• Extract to read:

The Ovarian Cancer National Alliance changed my understanding of life as a survivor of ovarian cancer. First, as a client, I learned about my disease through their education programs. Then I learned about empowerment, testifying on behalf of other women with the disease. Through their outreach efforts, we engaged the underserved and under-informed. We became the voice of patients to healthcare providers and policy makers, and made substantive change. This is a charity that affects every aspect of ovarian cancer - patients, clinicians, researchers, donors, caregivers, lawmakers and the public. Serving on their board is the most honorable role of my life.
As an oncology nurse and a leader of one of the Partner Member groups, I have been involved with OCNA for the last 14 years. It has been an incredible partnership with the main goal of improving the lives of women with ovarian cancer. As a healthcare professional, it is the place I turn to when I need resources for my patients. I have had the privilege to serve on the board of directors for the last 6 years. It is an honor to work on the OCNA team.

• Given material:
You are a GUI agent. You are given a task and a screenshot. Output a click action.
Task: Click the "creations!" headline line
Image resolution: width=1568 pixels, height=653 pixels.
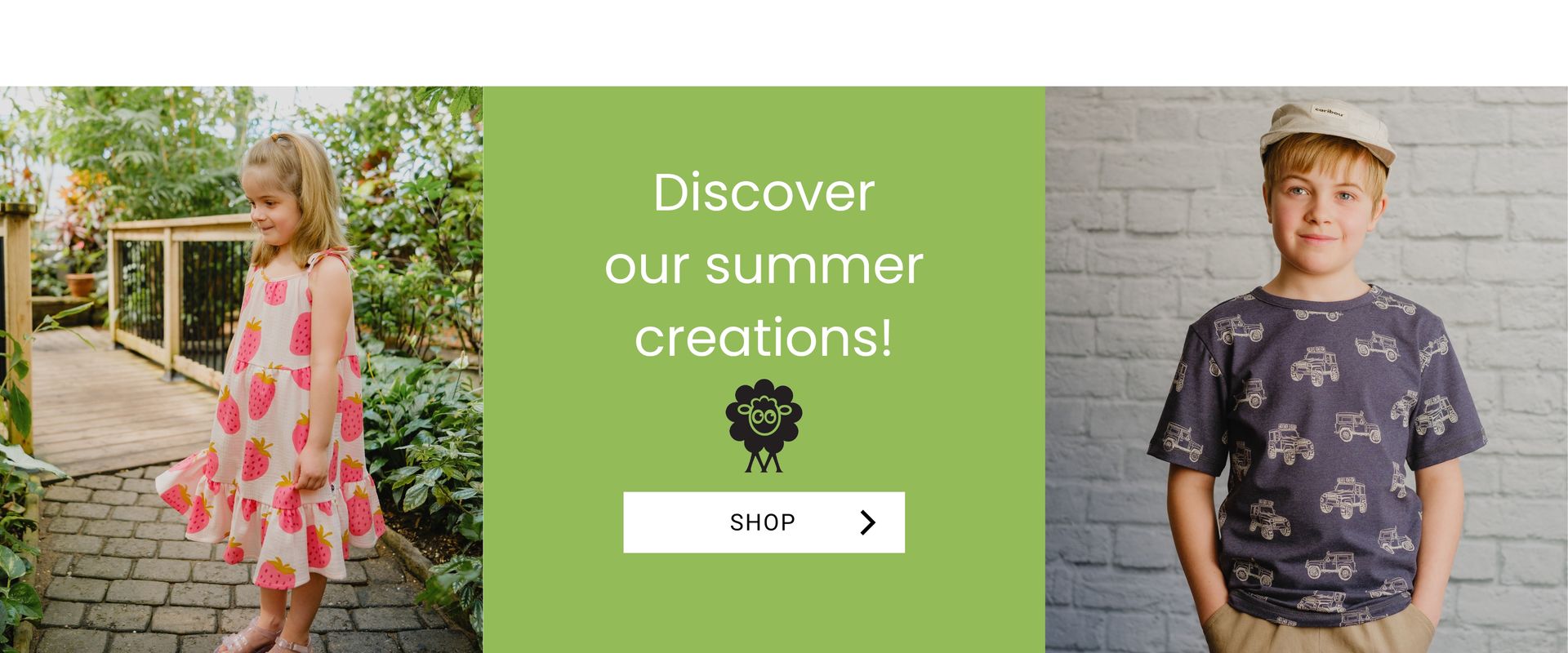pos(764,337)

• Aim of the exercise:
In the ovarian cancer testimonials, copy the passage starting at "The Ovarian Cancer" and ending at "of my life.", switching "empowerment" to "advocacy". The lines aren't needed for this.

• Answer for the task:
The Ovarian Cancer National Alliance changed my understanding of life as a survivor of ovarian cancer. First, as a client, I learned about my disease through their education programs. Then I learned about advocacy, testifying on behalf of other women with the disease. Through their outreach efforts, we engaged the underserved and under-informed. We became the voice of patients to healthcare providers and policy makers, and made substantive change. This is a charity that affects every aspect of ovarian cancer - patients, clinicians, researchers, donors, caregivers, lawmakers and the public. Serving on their board is the most honorable role of my life.